Şimdi gelelim neden kendimizi "deli" gibi yaptığımız kısmına. Delilik muazzam bir yaşam biçimi. Bakın hastalık demiyorum, delilik bir yaşam biçimidir ve herkes deli olmak için çabalar aslında. Delilik rahatlıktır, özgüvendir, mutluluk ve huzurdur aslında. Her şeye gülmek, her şeyden mutlu olmak deliliktir, ben deli olmak istiyorum arkadaşlar. İnsanları itmemek, onlara aşağılıkmışcasına davranmamak istiyorum. Her defasında herhangi bir şey için kendimizi kandırdığımız gibi kandırmaya çalışıyorum kendimi. Bu sefer sigarayı bırakıyorum, bu sefer spora başlıyorum, bu sefer düzenli uykuya sahip oluyorum der gibi; bu sefer insanları seviyorum- demek istiyorum.
Sevemiyorum.
Karşımdaki insanın bana verdiği huzursuzluğun ve acının tadına baktığım sürece daha da karanlığa iniyorum kendimde, daha kötü bir insan oluyorum; ya da öyle düşünüyorum.
Keşke düşüncelerimizi ve duygularımızı kontrol edebilseydik demiyorum, eğer bunu yapabilseydik ne anlamı kalırdı kaderin, insanlığımızın? Her zaman -iyi ki!- demeye gayret gösterelim.
Keşke kelimesi özgüvensizliğimiz törpülenmiş marjinal bir anlatım biçimidir. O yüzden içimizde bu kadar marjinal bir ahmak düşünceye yer vermeyelim, iyi ki diyerek yolumuza devam edelim.
Yalnız kaldıysak da iyi ki kalmışız, terk edilmişsek de iyi ki terk edilmişiz.
Ama yalnızlık hoş şey.
Yalnızlık bir nevi cansızlık olsa da, kansızlık ve arsızlıktan uzaktır evelallah.

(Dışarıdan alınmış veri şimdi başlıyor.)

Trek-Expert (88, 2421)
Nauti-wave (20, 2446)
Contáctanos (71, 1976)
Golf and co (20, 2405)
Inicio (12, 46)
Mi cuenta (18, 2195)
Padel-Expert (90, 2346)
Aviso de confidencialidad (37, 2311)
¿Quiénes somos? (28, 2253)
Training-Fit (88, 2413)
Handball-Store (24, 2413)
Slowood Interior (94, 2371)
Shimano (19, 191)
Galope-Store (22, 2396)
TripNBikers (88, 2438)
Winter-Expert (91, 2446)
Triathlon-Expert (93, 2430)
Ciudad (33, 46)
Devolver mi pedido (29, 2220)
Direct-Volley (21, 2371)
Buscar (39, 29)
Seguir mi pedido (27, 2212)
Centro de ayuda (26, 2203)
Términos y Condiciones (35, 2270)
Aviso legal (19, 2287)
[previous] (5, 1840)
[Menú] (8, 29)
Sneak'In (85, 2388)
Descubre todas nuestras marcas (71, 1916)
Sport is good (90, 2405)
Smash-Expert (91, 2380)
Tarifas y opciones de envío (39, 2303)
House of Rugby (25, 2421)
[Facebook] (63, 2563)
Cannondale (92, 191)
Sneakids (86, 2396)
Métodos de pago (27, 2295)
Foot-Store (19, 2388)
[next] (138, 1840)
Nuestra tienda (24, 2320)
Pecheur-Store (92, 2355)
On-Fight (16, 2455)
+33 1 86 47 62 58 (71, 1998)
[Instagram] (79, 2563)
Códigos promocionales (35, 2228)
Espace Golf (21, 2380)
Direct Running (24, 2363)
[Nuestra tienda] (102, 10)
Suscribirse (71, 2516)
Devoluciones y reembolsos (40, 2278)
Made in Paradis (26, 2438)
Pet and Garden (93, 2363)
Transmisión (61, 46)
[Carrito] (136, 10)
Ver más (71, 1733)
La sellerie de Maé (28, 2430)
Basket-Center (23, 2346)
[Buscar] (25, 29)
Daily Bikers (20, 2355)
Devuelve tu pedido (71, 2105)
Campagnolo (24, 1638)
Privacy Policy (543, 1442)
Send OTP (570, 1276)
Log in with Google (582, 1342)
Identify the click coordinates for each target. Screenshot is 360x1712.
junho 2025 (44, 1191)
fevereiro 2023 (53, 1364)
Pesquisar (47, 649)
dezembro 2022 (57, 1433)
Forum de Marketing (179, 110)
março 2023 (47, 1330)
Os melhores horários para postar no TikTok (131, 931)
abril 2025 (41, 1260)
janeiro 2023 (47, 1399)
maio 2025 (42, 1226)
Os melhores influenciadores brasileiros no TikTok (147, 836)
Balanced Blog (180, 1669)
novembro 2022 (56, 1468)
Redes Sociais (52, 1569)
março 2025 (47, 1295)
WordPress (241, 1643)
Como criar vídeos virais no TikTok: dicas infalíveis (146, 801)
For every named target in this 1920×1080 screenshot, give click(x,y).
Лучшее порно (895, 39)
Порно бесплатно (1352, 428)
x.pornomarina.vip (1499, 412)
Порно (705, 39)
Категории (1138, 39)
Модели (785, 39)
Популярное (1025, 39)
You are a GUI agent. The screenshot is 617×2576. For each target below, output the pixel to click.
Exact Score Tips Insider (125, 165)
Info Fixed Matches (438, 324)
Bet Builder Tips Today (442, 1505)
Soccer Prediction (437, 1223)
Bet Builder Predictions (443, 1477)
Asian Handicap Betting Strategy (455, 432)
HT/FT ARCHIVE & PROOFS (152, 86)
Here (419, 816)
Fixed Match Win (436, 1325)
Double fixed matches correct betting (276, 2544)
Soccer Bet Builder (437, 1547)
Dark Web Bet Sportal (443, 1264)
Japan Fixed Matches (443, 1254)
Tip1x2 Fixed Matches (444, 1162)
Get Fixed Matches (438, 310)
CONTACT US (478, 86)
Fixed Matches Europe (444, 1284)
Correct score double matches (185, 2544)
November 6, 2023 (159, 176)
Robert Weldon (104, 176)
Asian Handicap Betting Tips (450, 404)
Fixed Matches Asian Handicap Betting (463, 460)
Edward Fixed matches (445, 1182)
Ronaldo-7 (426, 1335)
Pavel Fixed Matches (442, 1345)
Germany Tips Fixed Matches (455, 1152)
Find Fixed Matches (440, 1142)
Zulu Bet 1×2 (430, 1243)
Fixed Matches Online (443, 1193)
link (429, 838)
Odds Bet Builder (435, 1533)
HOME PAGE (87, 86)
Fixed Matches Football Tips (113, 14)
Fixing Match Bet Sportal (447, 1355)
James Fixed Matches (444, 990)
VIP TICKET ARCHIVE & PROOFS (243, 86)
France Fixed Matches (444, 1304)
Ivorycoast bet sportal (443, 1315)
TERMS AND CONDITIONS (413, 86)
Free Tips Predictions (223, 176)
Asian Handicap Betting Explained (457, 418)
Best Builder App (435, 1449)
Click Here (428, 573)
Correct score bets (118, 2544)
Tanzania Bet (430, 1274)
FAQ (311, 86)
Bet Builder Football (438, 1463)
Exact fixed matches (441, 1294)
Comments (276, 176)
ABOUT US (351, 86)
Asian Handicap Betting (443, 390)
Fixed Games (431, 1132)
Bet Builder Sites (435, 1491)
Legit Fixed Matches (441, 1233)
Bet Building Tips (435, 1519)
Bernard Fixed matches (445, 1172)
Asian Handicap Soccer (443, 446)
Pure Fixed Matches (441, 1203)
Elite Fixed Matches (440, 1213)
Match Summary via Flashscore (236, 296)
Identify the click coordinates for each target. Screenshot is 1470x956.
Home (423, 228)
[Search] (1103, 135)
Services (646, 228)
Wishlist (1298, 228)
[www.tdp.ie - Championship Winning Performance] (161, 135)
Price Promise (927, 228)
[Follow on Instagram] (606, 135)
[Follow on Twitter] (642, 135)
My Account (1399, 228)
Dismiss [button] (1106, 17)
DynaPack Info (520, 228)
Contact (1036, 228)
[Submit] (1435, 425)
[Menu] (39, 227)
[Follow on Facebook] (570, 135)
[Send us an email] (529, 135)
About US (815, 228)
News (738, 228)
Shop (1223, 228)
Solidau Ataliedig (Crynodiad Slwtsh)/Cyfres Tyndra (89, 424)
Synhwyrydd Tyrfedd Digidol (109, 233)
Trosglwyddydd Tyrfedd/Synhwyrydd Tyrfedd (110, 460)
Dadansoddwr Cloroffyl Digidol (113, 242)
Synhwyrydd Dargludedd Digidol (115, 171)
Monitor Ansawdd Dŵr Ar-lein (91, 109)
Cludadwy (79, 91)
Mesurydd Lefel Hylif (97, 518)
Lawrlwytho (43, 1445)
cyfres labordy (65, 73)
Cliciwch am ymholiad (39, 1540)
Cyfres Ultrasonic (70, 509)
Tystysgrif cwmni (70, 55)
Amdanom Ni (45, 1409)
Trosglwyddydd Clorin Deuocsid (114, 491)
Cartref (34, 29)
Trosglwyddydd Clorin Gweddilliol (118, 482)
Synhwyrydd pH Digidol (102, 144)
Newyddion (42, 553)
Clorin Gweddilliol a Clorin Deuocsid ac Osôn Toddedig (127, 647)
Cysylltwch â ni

*Ne denli bir sorun, problem yaşıyorsan oturup üzülme, keşke deme, kendini yalnızlığa mahkûm etme, marjinal düşüncelere yer verme, sevgiye her daim aç ol, delilikte sınır tanıma; karşındaki insan senin için var.

İyi ki yazdım be!

3 Şubat 2014 Pazartesi

hoş.

ne kadarsın dost?
ben kadar mı?
olamazsın dost,
yüreğin yanar.
insanlar konuşur; boş!
sen adil davran,
gönlün ayrı bi' hoş.

nefretine bıraktım kendimi,
kayboldum en ücra duygularında.
geriye kaç canım kaldı ki,
şimdi çıksın senden dışarıya?

1 Şubat 2014 Cumartesi

laf gediğine değil, en derinine oturdu!

insanlar aşka o kadar aç ki;
seni seviyorum diyen her insana, ait olmaya çalışıyor.

bir öğrense sevgisini halbu ki dostça;
küfür dolu sitemlerle o insandan kaçmayı başarıyor.